All in all, the proposed feature extraction-based framework is able to achieve state-of-art nuclear cataract classification results as well as has a good explanation. Nevertheless, low-density values occupy a large proportion of density values, which makes machine learning methods hard to distinguish different nuclear cataract severity levels. This challenge would be investigated in the future work.

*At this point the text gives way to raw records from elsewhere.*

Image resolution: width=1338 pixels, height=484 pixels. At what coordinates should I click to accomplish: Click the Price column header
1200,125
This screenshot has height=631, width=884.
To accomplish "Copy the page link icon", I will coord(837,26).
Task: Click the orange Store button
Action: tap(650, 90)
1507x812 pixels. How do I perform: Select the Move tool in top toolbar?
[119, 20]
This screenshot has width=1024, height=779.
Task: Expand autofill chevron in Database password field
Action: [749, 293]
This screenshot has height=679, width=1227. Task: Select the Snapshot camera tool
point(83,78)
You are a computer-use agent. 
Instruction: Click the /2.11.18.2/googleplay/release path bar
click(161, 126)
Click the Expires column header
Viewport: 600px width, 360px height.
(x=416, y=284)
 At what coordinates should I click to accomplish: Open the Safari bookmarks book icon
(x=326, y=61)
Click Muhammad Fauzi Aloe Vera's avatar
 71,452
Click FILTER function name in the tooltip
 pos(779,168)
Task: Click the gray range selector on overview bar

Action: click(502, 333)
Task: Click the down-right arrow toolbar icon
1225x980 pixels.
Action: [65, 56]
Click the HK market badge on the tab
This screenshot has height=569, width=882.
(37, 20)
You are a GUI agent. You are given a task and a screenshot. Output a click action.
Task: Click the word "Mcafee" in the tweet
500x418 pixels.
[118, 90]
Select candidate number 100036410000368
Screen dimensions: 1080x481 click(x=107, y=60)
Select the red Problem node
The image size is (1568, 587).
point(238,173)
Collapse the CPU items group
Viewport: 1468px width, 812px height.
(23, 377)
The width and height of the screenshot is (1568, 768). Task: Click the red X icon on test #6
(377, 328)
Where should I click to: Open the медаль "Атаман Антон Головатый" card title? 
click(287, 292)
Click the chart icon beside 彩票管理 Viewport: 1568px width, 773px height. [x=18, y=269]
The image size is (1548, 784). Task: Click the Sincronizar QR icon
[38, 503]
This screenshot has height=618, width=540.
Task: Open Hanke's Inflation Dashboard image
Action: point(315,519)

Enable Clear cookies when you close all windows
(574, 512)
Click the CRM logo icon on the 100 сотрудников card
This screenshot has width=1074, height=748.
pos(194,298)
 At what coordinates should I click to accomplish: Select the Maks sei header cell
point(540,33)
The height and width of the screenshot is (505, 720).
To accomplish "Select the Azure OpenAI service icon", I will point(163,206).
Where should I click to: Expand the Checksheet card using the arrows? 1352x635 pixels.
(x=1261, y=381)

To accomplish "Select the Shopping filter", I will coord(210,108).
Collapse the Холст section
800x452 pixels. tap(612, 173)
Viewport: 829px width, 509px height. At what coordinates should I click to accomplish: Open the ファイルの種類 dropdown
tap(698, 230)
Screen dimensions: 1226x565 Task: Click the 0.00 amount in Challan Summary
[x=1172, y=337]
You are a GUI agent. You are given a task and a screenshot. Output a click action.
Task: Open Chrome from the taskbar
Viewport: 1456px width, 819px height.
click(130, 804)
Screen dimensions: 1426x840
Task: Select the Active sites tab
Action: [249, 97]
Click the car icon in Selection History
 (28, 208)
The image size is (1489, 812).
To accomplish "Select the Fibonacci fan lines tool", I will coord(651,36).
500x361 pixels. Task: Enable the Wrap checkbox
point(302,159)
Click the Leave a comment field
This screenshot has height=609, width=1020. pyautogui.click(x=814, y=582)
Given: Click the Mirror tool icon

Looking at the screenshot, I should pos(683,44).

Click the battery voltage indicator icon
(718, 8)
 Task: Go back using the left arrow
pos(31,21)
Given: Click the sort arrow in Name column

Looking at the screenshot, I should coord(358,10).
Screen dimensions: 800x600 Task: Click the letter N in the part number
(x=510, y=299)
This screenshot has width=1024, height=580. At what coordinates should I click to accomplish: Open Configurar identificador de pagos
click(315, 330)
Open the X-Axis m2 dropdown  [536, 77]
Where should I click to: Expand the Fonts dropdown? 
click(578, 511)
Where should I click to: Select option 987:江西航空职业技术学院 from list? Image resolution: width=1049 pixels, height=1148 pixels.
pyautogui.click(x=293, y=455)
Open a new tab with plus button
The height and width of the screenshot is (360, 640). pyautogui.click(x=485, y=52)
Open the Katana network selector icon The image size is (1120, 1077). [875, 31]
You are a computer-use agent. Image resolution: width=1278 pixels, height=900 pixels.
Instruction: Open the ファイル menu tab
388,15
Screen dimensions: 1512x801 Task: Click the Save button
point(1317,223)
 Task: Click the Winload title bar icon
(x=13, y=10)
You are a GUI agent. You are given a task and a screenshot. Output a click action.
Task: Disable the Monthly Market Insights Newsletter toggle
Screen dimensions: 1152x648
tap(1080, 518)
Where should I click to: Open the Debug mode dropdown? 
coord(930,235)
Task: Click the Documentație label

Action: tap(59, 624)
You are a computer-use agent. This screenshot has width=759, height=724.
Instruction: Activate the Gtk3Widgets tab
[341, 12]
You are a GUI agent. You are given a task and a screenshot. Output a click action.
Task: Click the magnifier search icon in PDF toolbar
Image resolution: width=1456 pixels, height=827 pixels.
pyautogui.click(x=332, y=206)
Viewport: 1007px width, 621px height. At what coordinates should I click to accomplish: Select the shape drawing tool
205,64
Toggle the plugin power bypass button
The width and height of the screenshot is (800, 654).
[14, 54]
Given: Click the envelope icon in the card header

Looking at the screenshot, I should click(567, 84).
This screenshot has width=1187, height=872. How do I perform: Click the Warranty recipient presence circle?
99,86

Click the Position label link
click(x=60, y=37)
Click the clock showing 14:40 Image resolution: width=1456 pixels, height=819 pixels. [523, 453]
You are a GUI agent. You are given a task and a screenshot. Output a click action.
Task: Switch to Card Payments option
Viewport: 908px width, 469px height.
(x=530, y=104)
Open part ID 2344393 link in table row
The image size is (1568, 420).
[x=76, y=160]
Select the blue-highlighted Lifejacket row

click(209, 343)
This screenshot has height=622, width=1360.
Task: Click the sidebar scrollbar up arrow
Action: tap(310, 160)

Conclusion and future work

This paper proposes a simple yet effective feature extraction-based framework to distinguish different nuclear cataract severity levels on AS-OCT images, comprised of global–local feature extraction, feature importance analysis, and ensemble multiclass logistic regression. The global–local feature extraction method is applied to obtain features from three nuclear regions for enhancing classification performance. Feature importance analysis conduces to select useful features. Ensemble multiclass logistic regression considers the advantages of different optimization methods. The results on the AS-OCT image dataset demonstrate that the proposed feature extraction-based framework achieves state-of-art nuclear cataract classification results through comparison to advanced machine learning methods and deep learning methods. Moreover, the proposed framework has the potential as a computer-aided diagnosis tool for nuclear cataract diagnosis and cataract surgery planning.

In the future work, we will incorporate different nuclear region information based on AS-OCT into the deep neural network models, which may further improve nuclear cataract classification results.